Now when I come to this table, I remind myself that I am committed to generous living. Discipline is moderation in all things generosity means that I am responsible for the resources God has given me not to consume all of the bread but to break it down and pass it around. For we are the community, the body of Christ from which the world eats. From one loaf of bread we all partake which is broken down to feed the world. That I why we take a special offering each time we receive communion, to remind us we have been blessed so we might be a blessing. So that you and the church can be there when someone has a medical bill to pay, lights which are about to be shut off, a home that is about to be lost through eviction or a hunger because the cabinets and pantry are empty.
Communion is a reminder of the gift we have received in Jesus Christ. It’s a reminder that we need to come with an attitude of the gratitude for the magnitude of what God has done in my life, is doing and has promised He will do.

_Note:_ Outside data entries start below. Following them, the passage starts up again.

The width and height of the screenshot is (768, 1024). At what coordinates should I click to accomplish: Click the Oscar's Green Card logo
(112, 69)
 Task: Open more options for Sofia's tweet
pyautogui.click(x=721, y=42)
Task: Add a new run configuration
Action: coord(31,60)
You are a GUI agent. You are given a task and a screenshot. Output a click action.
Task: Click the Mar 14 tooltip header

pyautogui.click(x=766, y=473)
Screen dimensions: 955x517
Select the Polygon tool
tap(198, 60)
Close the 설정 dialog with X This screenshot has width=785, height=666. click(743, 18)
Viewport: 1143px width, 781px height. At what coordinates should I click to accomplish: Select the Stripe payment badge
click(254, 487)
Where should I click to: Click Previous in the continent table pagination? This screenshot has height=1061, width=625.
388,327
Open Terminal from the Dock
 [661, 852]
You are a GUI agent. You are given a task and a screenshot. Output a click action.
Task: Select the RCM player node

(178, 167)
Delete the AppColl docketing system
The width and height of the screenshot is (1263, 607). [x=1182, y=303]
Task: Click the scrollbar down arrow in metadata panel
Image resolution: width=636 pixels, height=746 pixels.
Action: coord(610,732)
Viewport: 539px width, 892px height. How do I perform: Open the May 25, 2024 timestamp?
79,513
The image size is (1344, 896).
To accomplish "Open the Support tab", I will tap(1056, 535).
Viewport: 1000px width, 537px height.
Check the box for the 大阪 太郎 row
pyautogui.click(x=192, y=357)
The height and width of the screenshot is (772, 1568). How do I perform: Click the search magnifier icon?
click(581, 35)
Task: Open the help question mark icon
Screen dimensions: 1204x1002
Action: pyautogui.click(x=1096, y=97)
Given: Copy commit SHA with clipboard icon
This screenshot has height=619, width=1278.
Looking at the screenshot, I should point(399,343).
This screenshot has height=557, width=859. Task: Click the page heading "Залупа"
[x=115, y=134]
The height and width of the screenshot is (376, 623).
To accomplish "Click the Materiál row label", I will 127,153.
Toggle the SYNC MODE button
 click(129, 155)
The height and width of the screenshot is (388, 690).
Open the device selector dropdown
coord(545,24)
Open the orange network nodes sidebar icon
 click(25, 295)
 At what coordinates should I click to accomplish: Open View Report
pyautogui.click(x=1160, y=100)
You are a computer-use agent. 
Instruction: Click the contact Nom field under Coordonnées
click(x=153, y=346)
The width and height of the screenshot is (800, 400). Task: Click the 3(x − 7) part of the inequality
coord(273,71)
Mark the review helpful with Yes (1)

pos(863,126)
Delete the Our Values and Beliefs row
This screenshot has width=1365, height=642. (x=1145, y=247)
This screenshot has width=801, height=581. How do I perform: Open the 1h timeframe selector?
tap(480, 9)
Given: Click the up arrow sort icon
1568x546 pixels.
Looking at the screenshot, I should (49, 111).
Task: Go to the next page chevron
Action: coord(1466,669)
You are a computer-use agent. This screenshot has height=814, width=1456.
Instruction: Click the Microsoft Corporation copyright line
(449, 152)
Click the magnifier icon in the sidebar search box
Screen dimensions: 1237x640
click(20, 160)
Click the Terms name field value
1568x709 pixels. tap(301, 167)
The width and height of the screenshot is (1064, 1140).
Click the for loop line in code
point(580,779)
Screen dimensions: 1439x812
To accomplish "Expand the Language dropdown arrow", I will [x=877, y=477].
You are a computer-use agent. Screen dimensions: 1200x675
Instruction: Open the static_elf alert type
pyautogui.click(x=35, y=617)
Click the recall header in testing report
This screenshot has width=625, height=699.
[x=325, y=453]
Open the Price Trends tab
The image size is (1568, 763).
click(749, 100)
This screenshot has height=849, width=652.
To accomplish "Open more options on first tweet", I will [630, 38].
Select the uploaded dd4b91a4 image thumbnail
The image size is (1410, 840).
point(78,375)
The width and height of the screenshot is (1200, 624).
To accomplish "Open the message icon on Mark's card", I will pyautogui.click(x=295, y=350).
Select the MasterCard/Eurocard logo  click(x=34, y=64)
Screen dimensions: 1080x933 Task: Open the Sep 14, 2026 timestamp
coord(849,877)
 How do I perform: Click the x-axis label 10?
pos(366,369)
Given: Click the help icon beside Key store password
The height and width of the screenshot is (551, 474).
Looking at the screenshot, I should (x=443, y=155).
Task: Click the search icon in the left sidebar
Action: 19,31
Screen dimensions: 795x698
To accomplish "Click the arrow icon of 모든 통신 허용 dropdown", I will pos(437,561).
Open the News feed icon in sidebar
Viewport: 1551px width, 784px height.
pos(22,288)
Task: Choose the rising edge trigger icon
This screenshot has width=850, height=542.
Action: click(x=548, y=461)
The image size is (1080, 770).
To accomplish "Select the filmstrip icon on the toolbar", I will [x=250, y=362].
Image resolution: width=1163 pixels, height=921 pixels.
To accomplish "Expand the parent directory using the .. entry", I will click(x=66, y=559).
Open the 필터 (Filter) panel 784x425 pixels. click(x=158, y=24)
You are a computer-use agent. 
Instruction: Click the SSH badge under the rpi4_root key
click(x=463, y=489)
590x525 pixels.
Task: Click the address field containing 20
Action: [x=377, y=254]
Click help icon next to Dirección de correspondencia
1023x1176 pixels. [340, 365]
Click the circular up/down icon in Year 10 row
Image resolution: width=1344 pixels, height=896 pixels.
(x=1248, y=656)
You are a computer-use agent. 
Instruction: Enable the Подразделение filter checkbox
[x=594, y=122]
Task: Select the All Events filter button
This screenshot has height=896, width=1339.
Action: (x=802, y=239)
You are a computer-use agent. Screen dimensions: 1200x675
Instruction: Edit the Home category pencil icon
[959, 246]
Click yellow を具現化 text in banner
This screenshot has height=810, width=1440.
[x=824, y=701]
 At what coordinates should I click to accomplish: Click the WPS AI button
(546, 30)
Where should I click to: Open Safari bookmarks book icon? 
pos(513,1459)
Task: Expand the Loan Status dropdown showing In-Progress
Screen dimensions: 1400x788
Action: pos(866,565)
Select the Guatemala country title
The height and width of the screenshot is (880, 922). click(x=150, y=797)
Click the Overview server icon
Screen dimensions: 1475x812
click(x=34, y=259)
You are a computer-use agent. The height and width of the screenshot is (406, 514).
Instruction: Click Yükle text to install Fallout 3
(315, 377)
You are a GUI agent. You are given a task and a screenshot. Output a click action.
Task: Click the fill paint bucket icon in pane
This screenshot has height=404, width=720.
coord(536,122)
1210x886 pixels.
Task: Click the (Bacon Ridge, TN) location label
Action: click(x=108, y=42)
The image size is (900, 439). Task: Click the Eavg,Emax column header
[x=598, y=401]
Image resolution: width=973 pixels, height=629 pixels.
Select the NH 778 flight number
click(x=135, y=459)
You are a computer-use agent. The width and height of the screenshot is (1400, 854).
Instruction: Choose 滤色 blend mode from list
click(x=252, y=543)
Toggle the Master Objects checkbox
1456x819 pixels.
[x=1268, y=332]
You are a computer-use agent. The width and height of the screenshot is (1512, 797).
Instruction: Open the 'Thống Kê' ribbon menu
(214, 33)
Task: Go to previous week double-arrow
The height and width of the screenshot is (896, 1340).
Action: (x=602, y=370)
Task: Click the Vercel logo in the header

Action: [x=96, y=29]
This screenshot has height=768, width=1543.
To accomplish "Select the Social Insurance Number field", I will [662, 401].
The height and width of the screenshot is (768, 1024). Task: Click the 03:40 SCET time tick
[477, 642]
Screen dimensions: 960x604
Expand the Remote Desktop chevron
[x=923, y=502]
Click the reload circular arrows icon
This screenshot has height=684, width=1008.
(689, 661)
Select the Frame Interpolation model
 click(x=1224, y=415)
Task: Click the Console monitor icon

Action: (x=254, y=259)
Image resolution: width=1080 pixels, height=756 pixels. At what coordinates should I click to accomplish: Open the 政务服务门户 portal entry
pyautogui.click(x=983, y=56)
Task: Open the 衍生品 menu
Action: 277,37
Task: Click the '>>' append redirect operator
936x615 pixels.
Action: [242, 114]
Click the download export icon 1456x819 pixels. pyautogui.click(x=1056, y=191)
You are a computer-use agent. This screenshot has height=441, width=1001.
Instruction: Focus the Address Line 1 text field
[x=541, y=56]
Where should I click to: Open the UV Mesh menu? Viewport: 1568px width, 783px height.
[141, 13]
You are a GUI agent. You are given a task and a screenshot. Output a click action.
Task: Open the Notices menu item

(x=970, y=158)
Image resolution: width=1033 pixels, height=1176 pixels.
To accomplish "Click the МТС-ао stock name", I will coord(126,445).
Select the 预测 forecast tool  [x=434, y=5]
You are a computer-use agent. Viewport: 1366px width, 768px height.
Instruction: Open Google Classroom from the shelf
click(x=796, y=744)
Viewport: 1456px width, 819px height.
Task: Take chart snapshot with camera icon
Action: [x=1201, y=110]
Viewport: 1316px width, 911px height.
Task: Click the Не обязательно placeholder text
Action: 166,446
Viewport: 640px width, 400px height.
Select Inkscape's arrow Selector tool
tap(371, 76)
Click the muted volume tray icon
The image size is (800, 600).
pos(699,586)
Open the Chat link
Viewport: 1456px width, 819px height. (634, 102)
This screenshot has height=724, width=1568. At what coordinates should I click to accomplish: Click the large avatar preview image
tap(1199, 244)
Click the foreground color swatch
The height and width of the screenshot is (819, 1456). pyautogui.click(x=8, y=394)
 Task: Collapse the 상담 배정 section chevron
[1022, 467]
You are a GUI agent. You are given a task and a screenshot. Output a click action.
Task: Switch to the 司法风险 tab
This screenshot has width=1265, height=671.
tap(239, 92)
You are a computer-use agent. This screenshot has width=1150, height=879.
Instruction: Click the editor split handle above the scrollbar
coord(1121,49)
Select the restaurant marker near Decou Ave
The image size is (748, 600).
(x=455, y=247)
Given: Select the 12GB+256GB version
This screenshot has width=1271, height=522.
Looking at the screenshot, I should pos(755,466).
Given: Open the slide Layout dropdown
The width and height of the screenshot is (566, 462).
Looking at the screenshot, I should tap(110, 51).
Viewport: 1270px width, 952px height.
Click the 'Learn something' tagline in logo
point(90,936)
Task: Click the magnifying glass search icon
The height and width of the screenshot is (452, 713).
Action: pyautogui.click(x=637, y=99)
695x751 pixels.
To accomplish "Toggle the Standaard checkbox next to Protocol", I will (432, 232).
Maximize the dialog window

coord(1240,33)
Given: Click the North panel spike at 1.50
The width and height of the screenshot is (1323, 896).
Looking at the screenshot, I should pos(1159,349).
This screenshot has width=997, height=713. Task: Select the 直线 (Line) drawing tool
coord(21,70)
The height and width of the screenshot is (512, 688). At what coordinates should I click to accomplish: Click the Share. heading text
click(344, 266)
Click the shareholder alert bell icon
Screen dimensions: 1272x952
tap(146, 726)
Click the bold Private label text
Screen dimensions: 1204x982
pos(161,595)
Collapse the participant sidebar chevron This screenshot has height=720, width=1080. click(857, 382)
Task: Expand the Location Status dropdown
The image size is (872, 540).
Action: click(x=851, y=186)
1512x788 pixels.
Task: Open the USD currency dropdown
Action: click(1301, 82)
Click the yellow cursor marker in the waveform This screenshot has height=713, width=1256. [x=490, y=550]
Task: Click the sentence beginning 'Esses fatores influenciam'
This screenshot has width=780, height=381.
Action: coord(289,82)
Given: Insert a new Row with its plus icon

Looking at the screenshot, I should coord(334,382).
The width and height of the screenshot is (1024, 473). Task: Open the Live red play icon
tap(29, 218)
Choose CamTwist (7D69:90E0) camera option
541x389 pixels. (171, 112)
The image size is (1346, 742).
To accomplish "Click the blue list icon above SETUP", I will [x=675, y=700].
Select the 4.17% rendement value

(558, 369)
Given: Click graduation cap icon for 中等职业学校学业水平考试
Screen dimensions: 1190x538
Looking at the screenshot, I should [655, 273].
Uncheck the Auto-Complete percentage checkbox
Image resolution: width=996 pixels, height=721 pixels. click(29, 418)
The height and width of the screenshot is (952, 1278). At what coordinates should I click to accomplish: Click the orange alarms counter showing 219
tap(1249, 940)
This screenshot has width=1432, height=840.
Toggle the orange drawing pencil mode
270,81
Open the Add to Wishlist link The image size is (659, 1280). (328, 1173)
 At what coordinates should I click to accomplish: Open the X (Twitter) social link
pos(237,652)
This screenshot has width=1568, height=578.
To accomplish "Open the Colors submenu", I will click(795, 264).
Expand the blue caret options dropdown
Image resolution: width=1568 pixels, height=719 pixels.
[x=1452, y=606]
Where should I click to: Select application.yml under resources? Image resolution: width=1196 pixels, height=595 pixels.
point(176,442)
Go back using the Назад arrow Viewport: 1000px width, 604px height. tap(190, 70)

And it is a renewed commitment to a lifestyle of generosity and humble servanthood. Slide 1 Cor 11:27-28 , So then whoever eats the bread or drinks the cup of the Lord in an unworthy manner will be guilty of sinning against the body and blood of the Lord. Everyone ought to examine themselves before they eat of the bread and drink of the cup.”
Roger Rose tells the story of when he was a boy more than 60 years ago. A dirt road ran alongside their house, and only on rare occasions would there be a car on it. But one day as his brother was crossing the road on his bike, a car came roaring over the hill, and he was run over, killing him instantly. Later, when my dad picked up the mangled, twisted bike, I heard him sob out loud for the first time in my life! He carried it to the barn and placed it in a spot we seldom used. Father’s terrible sorrow eased with the passing of time, but for many years whenever he saw that bike, tears began streaming down his face. Since then I have often prayed, ‘Lord, keep the memory of your death that fresh in me! Every time I partake of your memorial supper, let my heart be stirred as if it occurred only yesterday. Never let the communion become a mere formality, but always a tender and touching experience.’